Le chemin s’élargit, le temps s’éclaircit. De quoi prendre un bonus d’assurance. À mesure qu’on avance, on s’élève au dessus des nuages. Si le chemin est plus large et plus facile, c’est à présent de la roche qui nous attend dans le vide sur notre gauche. Je décide, malgré ses objections, de continuer à tenir la main d’Aubin. Je dois à nouveau élever la voix. Je veux qu’on se résigne à laisser les randonneurs devant prendre le large et qu’on ralentisse la cadence. D’autant que j’ai à présent en ligne de mire, la barre rocheuse qui est la ‘grosse’ difficulté de cette ascension. Un passage d’escalade avec un câble métallique pour nous aider à grimper. Beaucoup plus compliqué pour Aubin qui me supplie à présent de le tenir. Il aurait pu me supplier de faire demi tour mais visiblement, il veut en découdre. Il s’énerve. De là où je suis, je peux le tenir, mais je ne peux pas passer devant pour l’aider. Je lui explique comment s’aider du câble mais il se contente de le tenir, sans forcer sur ses bras pour se donner l’impulsion.

Je tiens le câble de la main droite, Aubin de la main gauche. Je lui dis de pousser sur ses jambes. Il s’énerve de plus belle. STOP. Je m’agace à mon tour et lui demande de me parler sur un autre ton. Il ne décolère pas pour autant. OK. Il est pas au mieux. Je lui demande de s’allonger sur la dalle de pierre pour pouvoir le lâcher. Agrippé au câble, je fais un pas vers lui et l’entoure de mon bras gauche pour le hisser sur la dalle supérieure. Victoire !

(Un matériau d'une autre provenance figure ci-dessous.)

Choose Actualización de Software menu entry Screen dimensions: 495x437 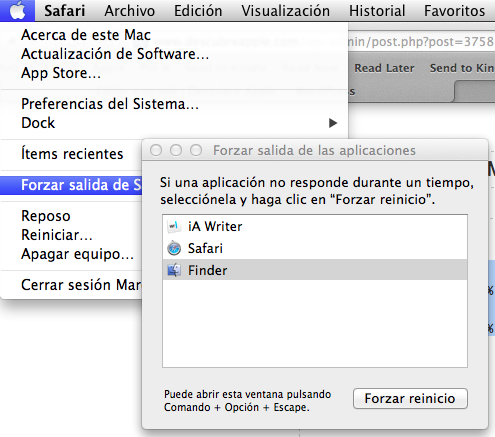pos(115,54)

Nous grimpons aisément les rochers restants pour nous sortir du dédale de pierre et arrivons enfin sur un chemin plus sécurisé. Le plus dur est fait. La vue est dégagée sur le pic d’Orhy que nous pouvons enfin admirer. « Nous n’avons plus que ça à faire. » L’ascension finale. Le chemin se sépare en deux, mais un panneau fléché indique qu’il faut prendre à droite pour le pic. Pourtant, je vois sur mon téléphone que mon itinéraire indique le chemin de gauche. Je fais confiance au panneau. Nous nous élevons droit vers le pic. Mais d’ici, l’ascension finale me semble raide. Trop raide pour Aubin. Alors que nous sommes lancés depuis quinze minutes, il s’énerve à nouveau, me dit que c’est trop dur, et remarque qu’il n’y a plus personne. Il veut faire demi tour. Sur ce coup je ne peux que lui donner raison. Je recadre le vocabulaire mais c’est ok pour rebrousser chemin. Aubin a l’impression que tout le monde est retourné au parking. Il panique à l’idée d’être seul en montagne. C’est vrai qu’on avait eu ce problème lors de l’ascension du pic de Berbeillet.

Gauche/droite

On redescend. J’ajoute qu’une fois revenus au panneau, on pourrait peut-être réessayer avec le chemin de gauche. Je me fais engueuler : « Nooon, ils sont tous partis… » Il me fusille du regard. J’explique que personne n’est parti, qu’ils sont tous sur cette ascension finale mais ça ne change rien. En contrebas, je repère un randonneur qui avance avec son chien sur le chemin de gauche. Je le montre à Aubin. Je lui dis : « Tu vois, lui il est pas parti, il est sur le chemin de gauche. » Il n’en fallait pas plus. Aubin me dit qu’il faut le rejoindre, qu’on peut couper en redescendant tout droit. Je dis que non, ça ne fonctionne pas comme ça. Je regarde, oui il a raison. En faisant attention on pourrait couper… Oh et puis merde ! On dévale la pente pour se retrouver derrière le randonneur et son chien. Ce chemin, qui contourne le pic par un passage très boueux, mène en bas d’une pente herbeuse nettement moins dangereuse. En haut de cette pente herbeuse : le pic d’Orhy.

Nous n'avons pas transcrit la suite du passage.